Get unique values using STRING_AGG in SQL Server

Question

The following query returns the results shown below:

SELECT 
    ProjectID, newID.value
FROM 
    [dbo].[Data] WITH(NOLOCK)  
CROSS APPLY 
    STRING_SPLIT([bID],';') AS newID  
WHERE 
    newID.value IN ('O95833', 'Q96NY7-2')

Results:

ProjectID   value
---------------------
2           Q96NY7-2
2           O95833
2           O95833
2           Q96NY7-2
2           O95833
2           Q96NY7-2
4           Q96NY7-2
4           Q96NY7-2

Using the newly added STRING_AGG function (in SQL Server 2017) as it is shown in the following query I am able to get the result-set below.

SELECT 
    ProjectID,
    STRING_AGG( newID.value, ',') WITHIN GROUP (ORDER BY newID.value) AS 
NewField
FROM
    [dbo].[Data] WITH(NOLOCK)  
CROSS APPLY 
    STRING_SPLIT([bID],';') AS newID  
WHERE 
    newID.value IN ('O95833', 'Q96NY7-2')  
GROUP BY 
    ProjectID
ORDER BY 
    ProjectID

Results:

ProjectID   NewField
-------------------------------------------------------------
2           O95833,O95833,O95833,Q96NY7-2,Q96NY7-2,Q96NY7-2
4           Q96NY7-2,Q96NY7-2

I would like my final output to have only unique elements as below:

ProjectID   NewField
-------------------------------
2           O95833, Q96NY7-2
4           Q96NY7-2

Any suggestions about how to get this result? Please feel free to refine/redesign from scratch my query if needed.

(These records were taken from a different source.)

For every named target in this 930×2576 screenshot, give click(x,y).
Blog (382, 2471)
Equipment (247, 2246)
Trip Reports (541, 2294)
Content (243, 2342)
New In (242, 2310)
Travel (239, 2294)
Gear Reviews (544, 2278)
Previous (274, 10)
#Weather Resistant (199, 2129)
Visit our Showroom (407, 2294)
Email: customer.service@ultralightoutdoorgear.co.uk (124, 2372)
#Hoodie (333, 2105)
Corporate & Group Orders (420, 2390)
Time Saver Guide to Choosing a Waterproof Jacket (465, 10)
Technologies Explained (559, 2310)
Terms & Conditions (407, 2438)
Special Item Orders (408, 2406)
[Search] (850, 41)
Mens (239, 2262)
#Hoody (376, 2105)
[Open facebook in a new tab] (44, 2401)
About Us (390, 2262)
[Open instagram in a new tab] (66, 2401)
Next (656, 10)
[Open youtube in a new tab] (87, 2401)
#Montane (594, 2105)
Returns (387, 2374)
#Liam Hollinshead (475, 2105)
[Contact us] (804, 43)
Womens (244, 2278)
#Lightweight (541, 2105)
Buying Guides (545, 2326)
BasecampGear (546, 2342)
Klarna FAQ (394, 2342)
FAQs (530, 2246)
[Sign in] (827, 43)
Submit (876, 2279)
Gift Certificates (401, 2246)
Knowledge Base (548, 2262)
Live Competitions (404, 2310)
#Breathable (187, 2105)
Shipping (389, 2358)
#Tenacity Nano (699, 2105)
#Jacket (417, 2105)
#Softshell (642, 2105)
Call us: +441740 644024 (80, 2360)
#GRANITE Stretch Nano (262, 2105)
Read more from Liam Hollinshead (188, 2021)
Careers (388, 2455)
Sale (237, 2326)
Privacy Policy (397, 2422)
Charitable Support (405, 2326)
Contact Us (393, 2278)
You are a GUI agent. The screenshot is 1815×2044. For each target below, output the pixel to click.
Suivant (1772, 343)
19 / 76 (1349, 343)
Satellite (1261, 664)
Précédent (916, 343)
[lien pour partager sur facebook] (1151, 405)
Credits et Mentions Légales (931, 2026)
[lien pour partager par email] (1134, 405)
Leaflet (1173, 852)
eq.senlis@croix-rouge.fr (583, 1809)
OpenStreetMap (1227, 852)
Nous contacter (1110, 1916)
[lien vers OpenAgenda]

So you have data stored as delimited values and now you want to split them, find distinct values and finally cram them all back into a delimited string? YUCK!!! Delimited data violates 1NF. That is why you are struggling so much here. You will have to use STUFF and FOR XML with DISTINCT thrown in to do this after you first split it. — Sean Lange, May 29 '18 at 16:38
Any simple example on how to use the STUFF and FOR XML with DISTINCT in my dataset? I can't avoid STRING_SPLIT as unfortunately the raw data is stored as delimited values as you realised. — gkoul, May 29 '18 at 16:44
And be careful with that NOLOCK hint. https://blogs.sentryone.com/aaronbertrand/bad-habits-nolock-everywhere/ — Sean Lange, May 29 '18 at 16:45

score 53 · Accepted Answer · answered May 29 '18 at 16:43

53

Use the DISTINCT keyword in a subquery to remove duplicates before combining the results: SQL Fiddle

SELECT 
ProjectID
,STRING_AGG(value, ',') WITHIN GROUP (ORDER BY value) AS 
NewField
from (
    select distinct ProjectId, newId.value 
    FROM [dbo].[Data] WITH(NOLOCK)  
    CROSS APPLY STRING_SPLIT([bID],';') AS newID  
    WHERE newID.value IN (   'O95833' , 'Q96NY7-2'  )  
) x
GROUP BY ProjectID
ORDER BY ProjectID

answered May 29 '18 at 16:43

JohnLBevan

22,735
13
96
178

2

ps. a couple of comments on the documentation have asked for `distinct` keyword support for this function; so maybe MS will consider adding such functionality in a future version: https://learn.microsoft.com/en-us/sql/t-sql/functions/string-agg-transact-sql?view=sql-server-2017 – JohnLBevan May 29 '18 at 16:48
9

Please give you vote here for DISTINCT: https://feedback.azure.com/forums/908035-sql-server/suggestions/35243533-support-distinct-for-string-agg – ValGe Dec 05 '18 at 07:55
6

Updated link to vote for DISTINCT: https://feedback.azure.com/d365community/idea/0e8fa860-7c25-ec11-b6e6-000d3a4f0da0 – Mike Schall Dec 06 '21 at 19:40

score 8 · Answer 2 · answered Jul 07 '21 at 19:14

This is a function that I wrote that answers the OP Title: Improvements welcome!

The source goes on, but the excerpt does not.